Assess whether the risks of the HHPs are likely to be acceptable or not. The risk assessment can be based on:

  • Studies about actual impact
    This could involve collection of available data on poisoning incidents for a specific product, e.g. from poisons information centres, hospital or health clinic records or from reporting by extension officers, decentralised plant protection staff or vector control programme staff.

  • Exposure monitoring data
    In some cases, actual exposure to an HHP can be measured. This can be done through direct exposure monitoring (analysing the pesticide on the body of a person when handling the product) or biomonitoring (analysis of the pesticide or one of its metabolites in blood, urine or breastmilk).
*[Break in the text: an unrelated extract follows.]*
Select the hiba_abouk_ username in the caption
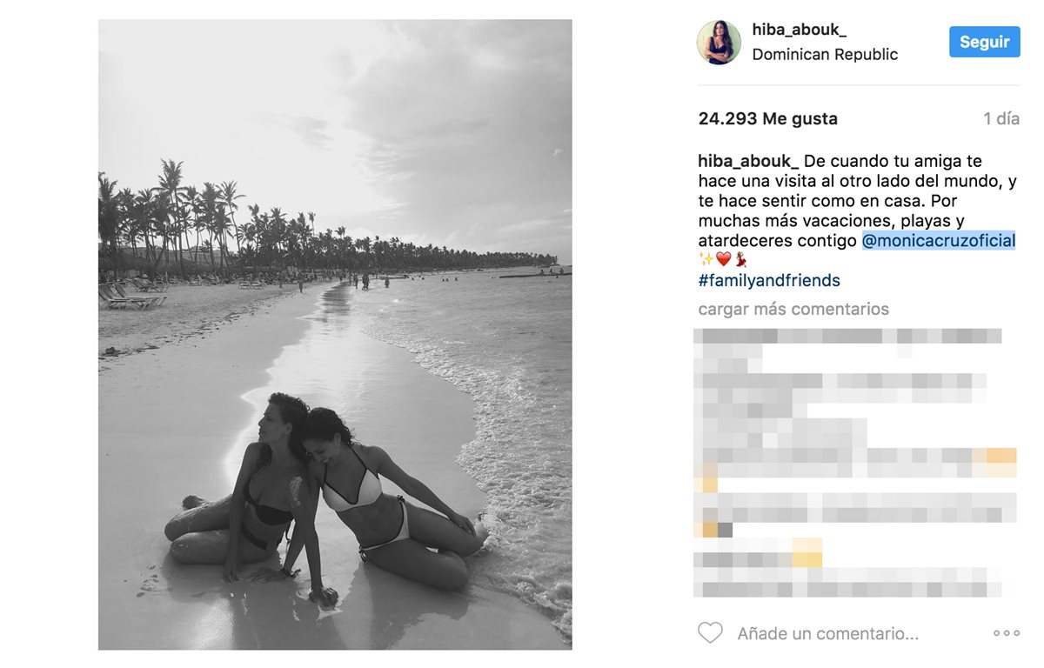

Exposure measurements tend to be rather complex and expensive studies, and are therefore not often conducted in LMICs. 

  • Field observations or surveys of use
    Pesticide use surveys can provide valuable information about the risks of the use of HHPs in actual use conditions in a country. Information on pesticide application practices, availability and use of PPE, level of training and awareness of pesticide users and pesticide storage, among others, allow insight in the level of risk farmers or other pesticide users may run.
    Pesticide use surveys need to be designed carefully to ensure that staff resources are used most effectively and results are reliable.

  • Models to assess risk
    Pesticide exposure models can be used to estimate risks of HHPs. These include occupational, worker and dietary exposure models, among others. The Assessment Methods module in the Toolkit provides further guidance on risk assessment models for different types of human health and environmental risks.

  • Bridging risk assessments from other countries/regions
    A risk assessment of an HHP conducted in a reference country can be bridged to the local situation under review. When bridging, both the available hazard/toxicity data and exposure estimates are compared between the reference and the local situation, and an evaluation made about the acceptability of risk for the local use of the HHP. The Assessment Methods module in the Toolkit provides further guidance on bridging of different types of human health and environmental risks.
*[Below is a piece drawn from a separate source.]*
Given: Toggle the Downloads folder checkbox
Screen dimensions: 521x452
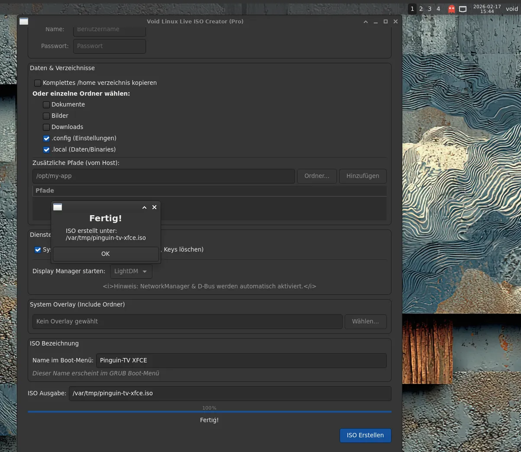Looking at the screenshot, I should [x=46, y=127].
Risk assessment can thus be quantitative but also qualitative.

Assessment of needs

The needs assessment serves to establish to what extent the product is actually needed for its current uses, what specific benefits it provides and whether effective, less hazardous alternative pest management approaches or products that pose less risk might be available.

E.g. using stakeholder fora to determine:

  • For what purpose is the HHP being used?
     
  • What chemical and non-chemical alternatives are registered/available, or can be made available?

    There may often be a perception that HHPs need to remain available because there would be no good alternatives. This can prove to be a misconception that may persist because of user habits or advice based on limited knowledge or by persons with interest in the products concerned. In the majority of cases, there are alternatives that pose less risk. These may include suitable biopesticides or non-chemical pest management approaches, or less hazardous conventional pesticides. Integrated Pest Management (IPM) and Integrated Vector Management (IVM) are preferred approaches, as well as other agro-ecologically based production systems, such as organic agriculture.

    A useful approach can be to look at crop protection methods in other countries with similar agronomic conditions that have cancelled the use of certain HHPs. This may provide useful information about the availability and viability of alternatives for these HHPs. Within countries, there may also be areas where alternatives have been successfully introduced and that can serve as examples for other areas.
     
  • What are the limitations of the alternatives ?

    Many HHPs tend to be relatively cheap generic products. Higher prices of less hazardous alternatives are often mentioned as an impediment to their use. It is therefore important to understand and carefully consider the costs and benefits of cases where continued use of HHPs is requested. 

    In order to understand the full costs of HHPs, one should not only look at their price (per ha) but also at all other direct and indirect costs. Direct private costs include the purchasing of appropriate PPE and possible direct health costs such as medical expenses and loss of labour time if poisoning occurs. Indirect private costs include the costs of long-term health effects. Indirect public costs include long-term health costs to farming communities and consumers, reduced access to export markets due to pesticide residues, and environmental costs associated with water contamination and loss of biodiversity, including pollination functions.

 
The outcome of the assessment phase is a good understanding of the risks posed by HHPs under local conditions of use, their needs and available alternatives.